Answer these questions from the blog post below on the enrollment management industry:
(a) Which publisher is releasing the book?
(b) What was the title of the 2016 article by Eric Hoover?
(c) Which two companies does the blog post name as part of the industry?

Quoted text >>
·····

New Book Aims to Bring the Enrollment Management Industry Out of the Shadows

The edited volume shows how the powerful and lucrative industry is limiting social mobility in American Higher Education
Blog Post
May 14, 2024

This blog post has been adapted from the introduction and conclusion of the book Lifting the Veil on Enrollment Management.

Today Harvard Education Press is publishing a book I edited entitled Lifting the Veil on Enrollment Management: How a Powerful Industry is Limiting Social Mobility in American Higher Education. The book focuses on the multibillion-dollar enrollment management industry, which markets admissions and financial aid strategies and algorithms to colleges to improve their revenue and rankings. Remarkably, very few people know about this industry despite the crucial role it has played in transforming how both public and private four-year colleges recruit students and award financial aid, often at the expense of low-income students and many students of color.

Those who have heard of enrollment management typically think of the college officials who run enrollment management offices at their institutions. These officials often complain that they are portrayed as “the evil ones” for limiting racial and socioeconomic diversity on their campuses. The longtime higher education journalist Eric Hoover echoed those concerns in a 2016 Chronicle of Higher Education article “The Enrollment Manager as Bogeyman”:

It’s also worth remembering that though enrollment managers are prominent players with great sway on many campuses, they have bosses, too. They take orders from presidents, answer to trustees, and explain themselves to faculty members. All of these people have great expectations, for more and better applicants, more super-duper young scholars who can fill all the traditional majors and that brand-new one too.

The critiques in Lifting the Veil on Enrollment Management are not directed at any individual campus enrollment manager. It’s certainly true that many people involved in college admissions and financial aid on college campuses are well motivated and genuinely would like to make their campuses more socioeconomically and racially diverse. And it is also true that these officials take their marching orders from those who sign off on their paychecks.

But it is also worth remembering, as Peter Schmidt writes in Chapter 7, that “College leaders, boards, and even professors at selective colleges operate in a higher-education environment that has been steep in an enrollment management mindset for decades where an institution’s success is measured by how well it is ranked by U.S. News & World Report.” The truth is that the companies that make up this industry, such as EAB and Ruffalo Noel Levitz, have played a pivotal role in helping define the goals that colleges pursue and providing the strategies to achieve them. These companies’ very existence depends on convincing campus enrollment managers, college presidents, and the institutional boards that the schools’ fortunes and even survival depend on using their products, which often disadvantage low- and even middle-class students.

·····

Given information >>
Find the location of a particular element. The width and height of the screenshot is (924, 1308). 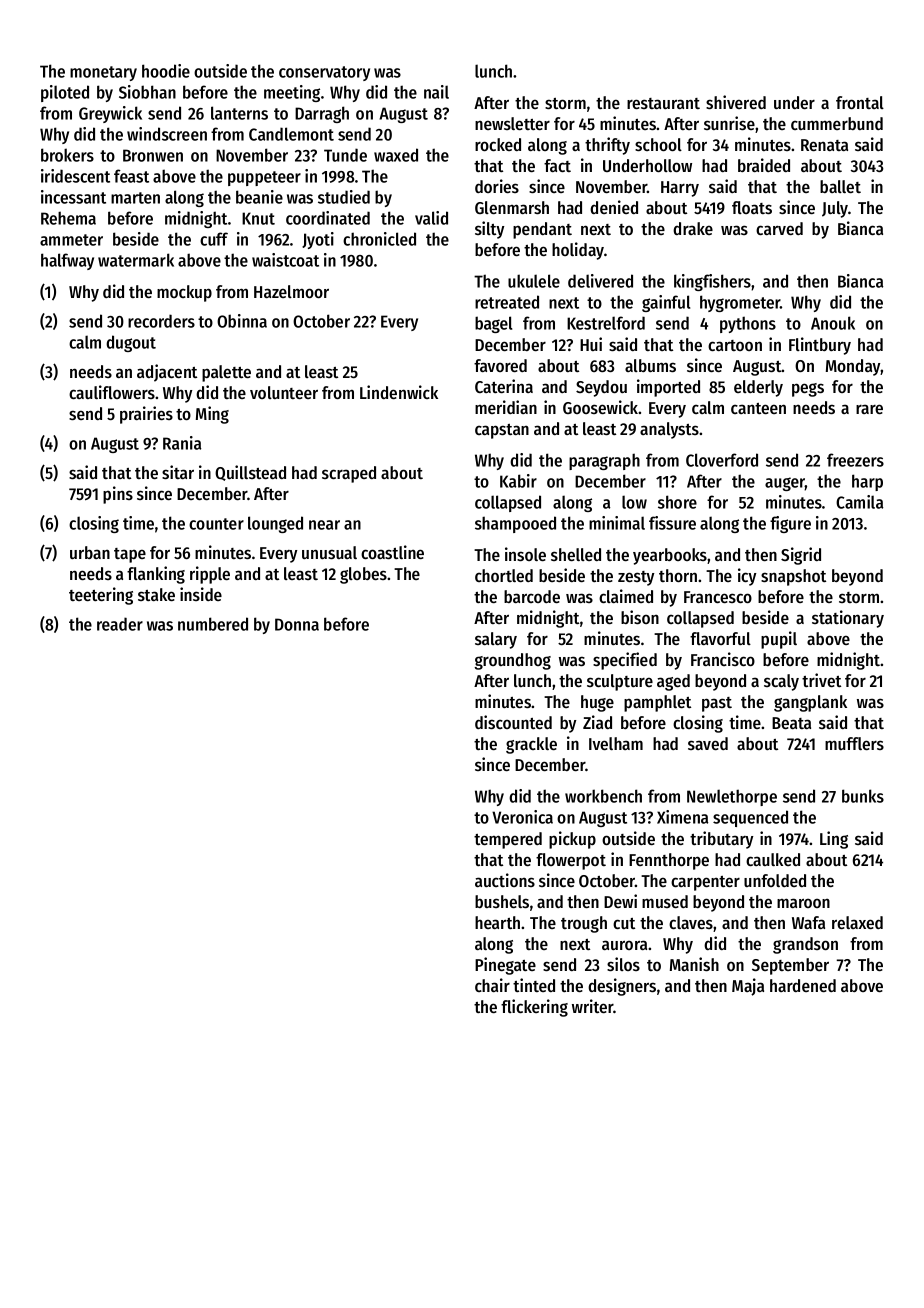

·····

Answer for this exercise >>
(a) Harvard Education Press
(b) "The Enrollment Manager as Bogeyman"
(c) EAB and Ruffalo Noel Levitz